→ **Dataset entries**
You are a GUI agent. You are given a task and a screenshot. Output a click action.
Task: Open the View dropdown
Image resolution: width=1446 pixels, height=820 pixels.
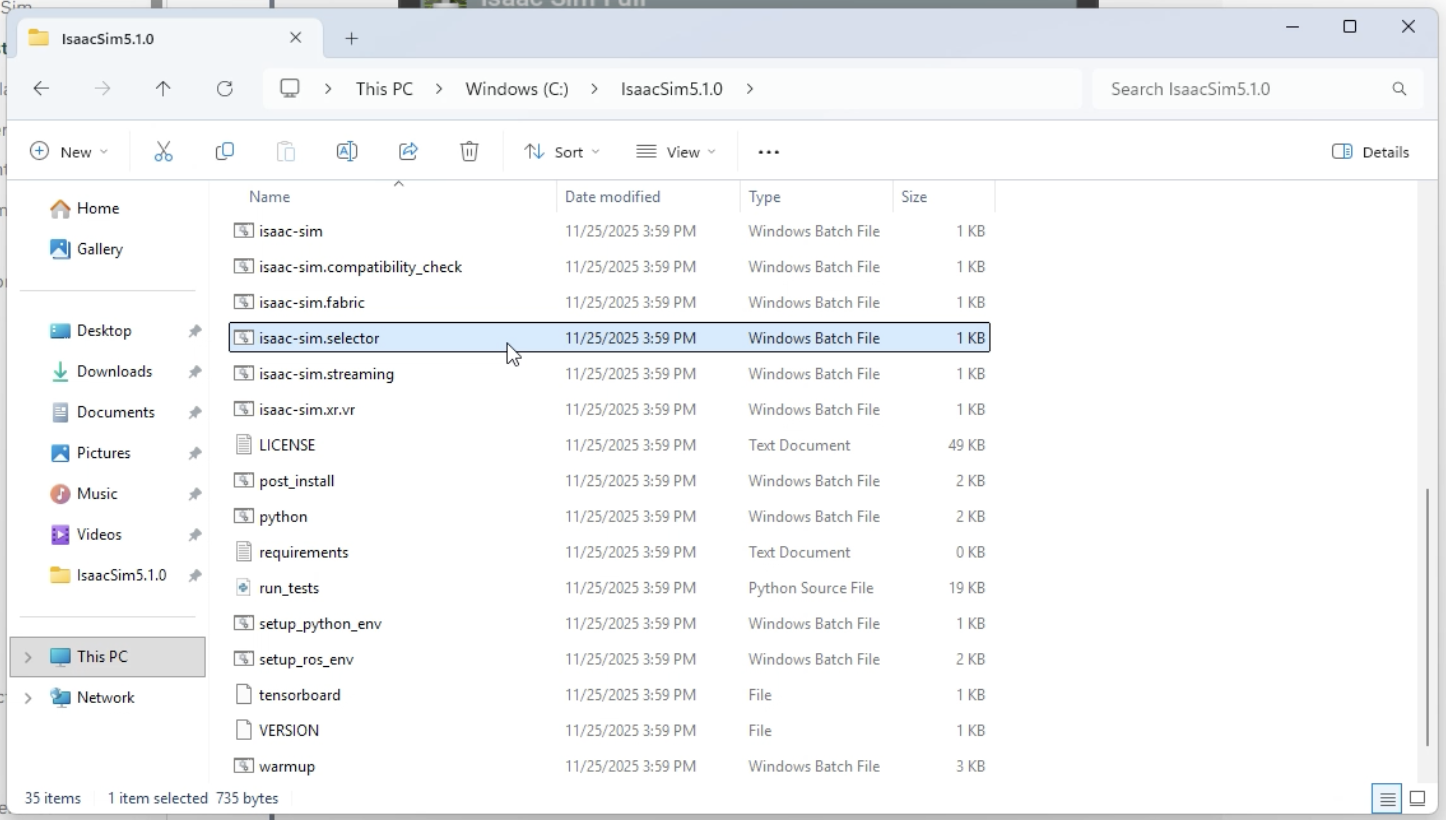676,151
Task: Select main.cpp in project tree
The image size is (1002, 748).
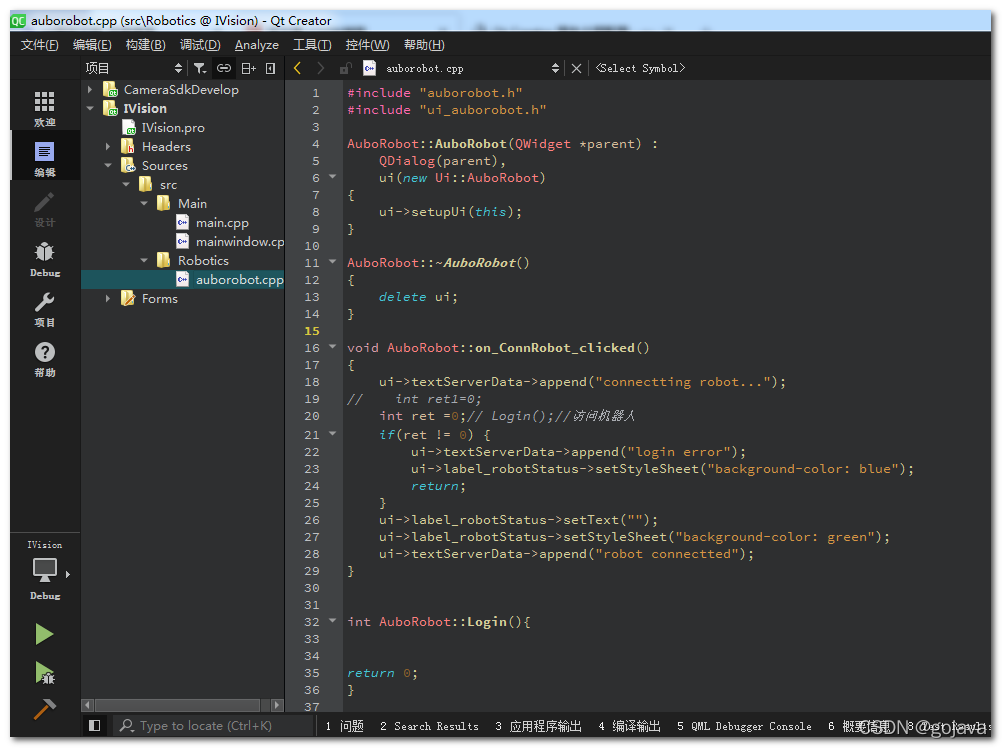Action: tap(222, 223)
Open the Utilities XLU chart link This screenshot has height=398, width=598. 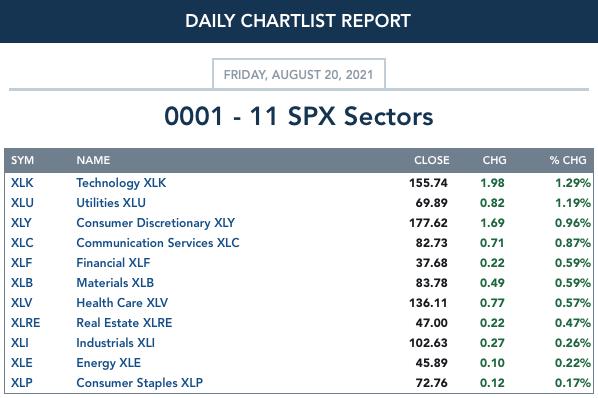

→ **Prompt**
Only the lines from the one with "The image size is (1002, 748)." through the end of the listing above should be output, exactly as written and with no pictures.

→ **Problem solution**
The image size is (1002, 748).
Action: tap(222, 223)
Open the Utilities XLU chart link This screenshot has height=398, width=598. 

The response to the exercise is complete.